Defendant contends it is entitled to summary judgment as a matter of law, because it avers that plaintiffs cannot meet their burden of proving defendant had actual or constructive notice of the alleged dangerous condition at issue, the water on the floor or the ceiling and/ or roof leak; and that they therefore cannot present a prima facie negligence claim at trial. (Defendant’s brief in support of motion for summary judgment, p. 15.) Were it the court’s duty to determine the facts, it may have found defendant’s arguments to be persuasive. However, the court’s duty is not to determine the facts, but to determine whether there is a genuine issue of material fact. Plaintiff has adduced evidence, which if viewed in the light most favorable to plaintiff, does indeed create a genuine issue of material fact as to whether the defendant had actual or constructive notice of the dangerous [386]*386condition of the leaking roof and the water on the floor. Thus, as defendant’s right to summary judgment is not free and clear from doubt, this court is precluded from entering judgment in their favor.

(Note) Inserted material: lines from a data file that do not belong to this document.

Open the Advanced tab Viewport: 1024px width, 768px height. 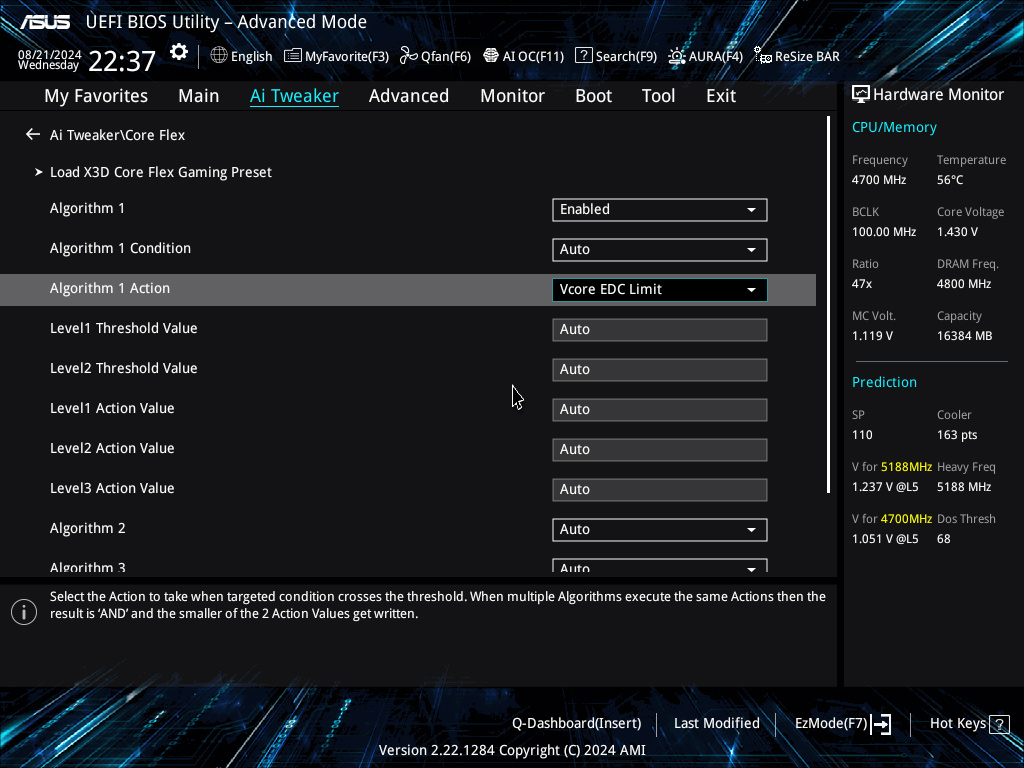point(408,96)
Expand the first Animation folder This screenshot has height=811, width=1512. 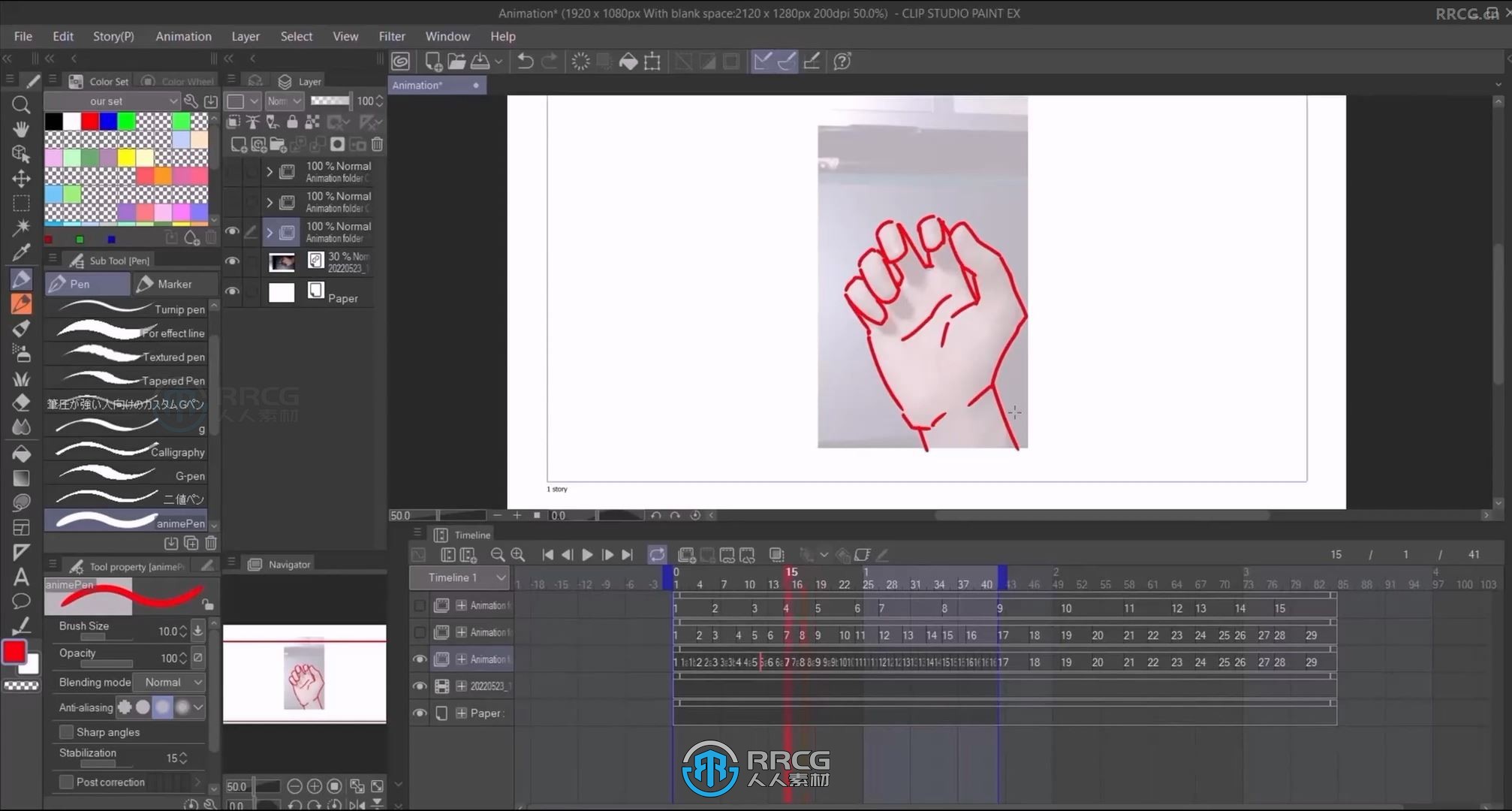click(270, 171)
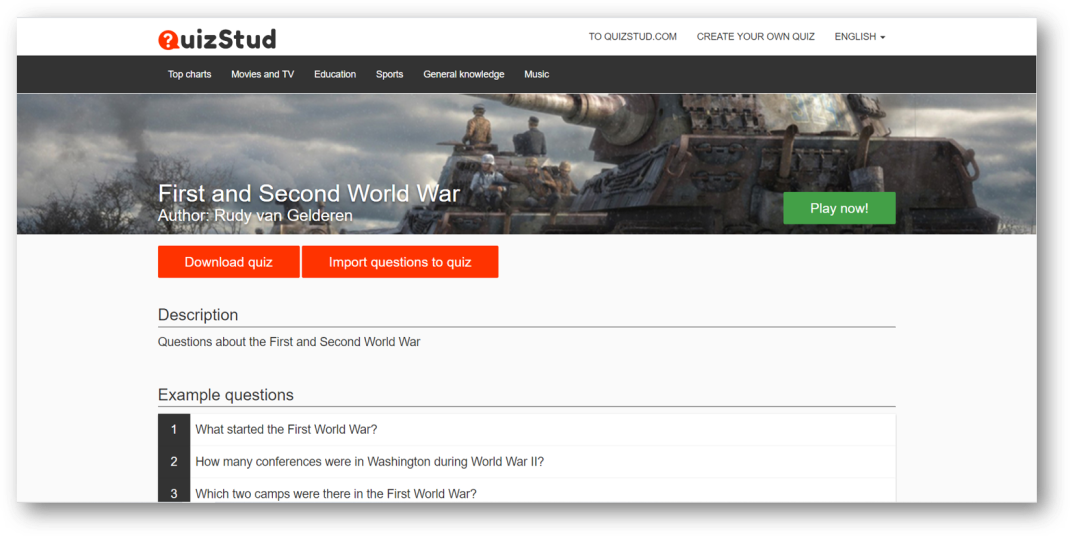Open the Sports category

pos(389,74)
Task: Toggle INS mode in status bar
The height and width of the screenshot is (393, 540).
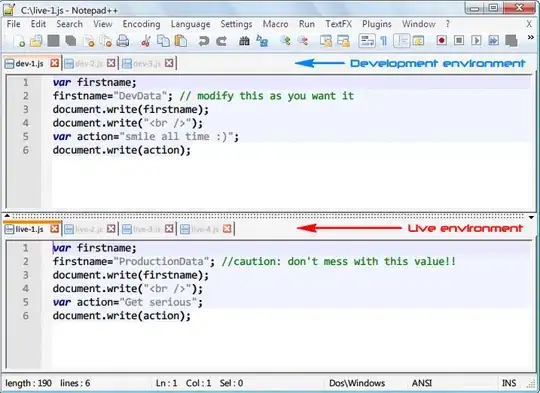Action: (509, 383)
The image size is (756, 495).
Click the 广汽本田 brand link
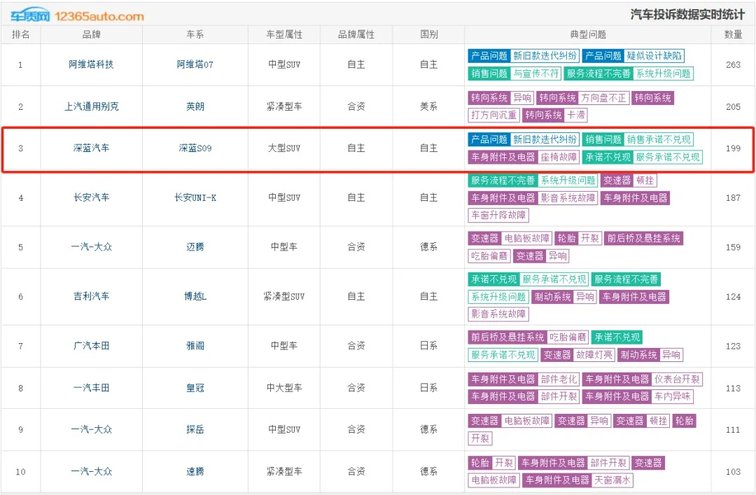[x=91, y=345]
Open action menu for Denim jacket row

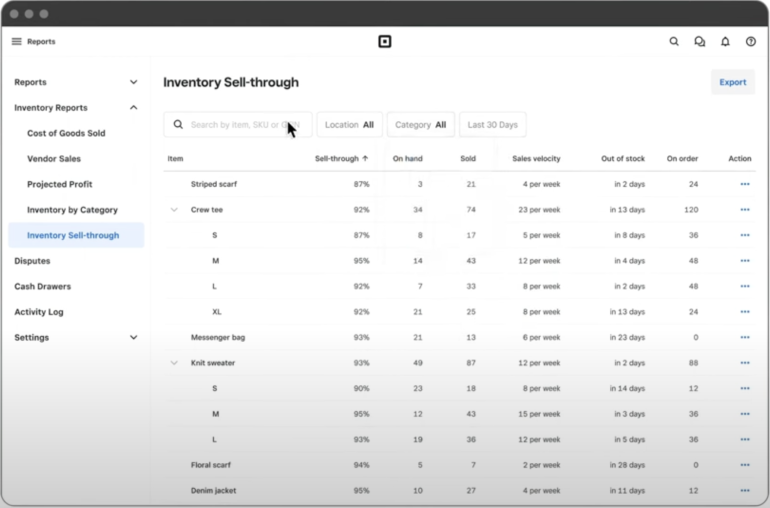coord(744,491)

Plaintiff’s cause of action is governed by Restatement (Second) of Torts §343.1 At issue is subsection (a), which states that, “A possessor of land is subject to liability for physical harm caused to his invitees by a condition on the land if, but only if,... he knows or by the exercise of reasonable care would discover the condition, and should realize that it involves an unreasonable risk of harm to such invitee.” Zito v. Merit Outlet Stores, 436 Pa. Super. 213, 216, 647 A.2d 573, 574 (1994) (quoting Restatement (Second) of Torts §343). Defendant does not dispute any duty owed to plaintiff as business invitee, or that plaintiff slipped and fell on water that was leaking from the ceiling onto the floor of their premises. Rather, defendant asserts that plaintiff cannot prove that defendant had actual or constructive knowledge of either the water on the floor or the leaky roof, and that the leak in the ceiling could not have been detected by reasonable inspection.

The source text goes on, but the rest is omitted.